Le journalisme prospectif doit éclairer et aider à comprendre le monde qui vient, à se préparer aujourd’hui à demain. C’est un journalisme résolument tourné vers l’avenir, au profit d’une société embarquée dans une mutation complexe, voire une métamorphose.

Le journaliste doit bien sûr rester critique et tenter par tous les moyens de montrer les choses que d’autres veulent cacher. Mais il peut aussi se différentier d’un journalisme qui apparaît trop souvent négatif, en restant juste, pertinent, utile, alors que la confiance du public est partie !

Si, comme le dit Carl Bernstein, le fameux reporter du Watergate, « le journalisme est la meilleure version disponible de la vérité », nous devons revoir nos pratiques, car si le public nous tourne le dos c’est qu’il juge que nous ne donnons plus une représentation exacte du monde.

Capture d’écran 2015-11-28 à 19.20.44(The Philosophers’s Mail)

Notre responsabilité, notre valeur ajoutée peuvent être plus ambitieuses que de donner seulement les mauvaises nouvelles.

Certes, pas les trains qui arrivent à l’heure !

Il ne s’agit pas de prôner je ne sais quel journalisme positif, qui donnerait les bonnes nouvelles, les « happy news », les « nice stories », les « feel good stories ».

Non, c’est un complément.

Grossissons le trait : sur papier, depuis 150 ans, les journaux ont donné l’information de la veille, les télévisions en continu donnent depuis 30 ans l’info du jour, Internet donne les infos de l’immédiat. Il est temps de se projeter davantage et d’anticiper sur l’avenir. Le monde de demain est déjà là et notre perception est celle d’aujourd’hui.

Le journalisme prospectif c’est donc :

En somme, un journalisme de questionnement, mais aussi d’inspiration.

Un journalisme qui s’intéresse non plus seulement au « why » des fameux 5 W, mais aussi au « so what » and « now what ».

Elargir le rôle du journalisme : service et impact sont complémentaires

C’est avant tout un journalisme utile, un journalisme placé sous le signe du service pour réinventer, résister, reconstruire, participer, co-créer, etc…

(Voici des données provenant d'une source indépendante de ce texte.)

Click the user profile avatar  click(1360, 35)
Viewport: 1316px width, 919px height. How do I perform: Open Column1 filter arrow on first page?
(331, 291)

Du service, mais aussi de l’impact. Cet impact, dont tout jeune journaliste rêve de pouvoir créer sur la société.

L’information a trop souvent surfé sur notre mécanisme d’auto-défense qui voit notre cerveau programmé pour réagir davantage à ce qui nous met en danger plutôt qu’à ce qui peut nous réjouir. La sociologie des organisations a toutefois montré que les messages anxiogènes ne font pas bouger les lignes.

Pour s’adapter à une société en pleine mutation, au nouveau monde complexe qui vient, le public a besoin de savoir deux choses : ce qui ne va pas et comment on peut l’améliorer. Les deux faces de la médaille. La vie dans son entièreté.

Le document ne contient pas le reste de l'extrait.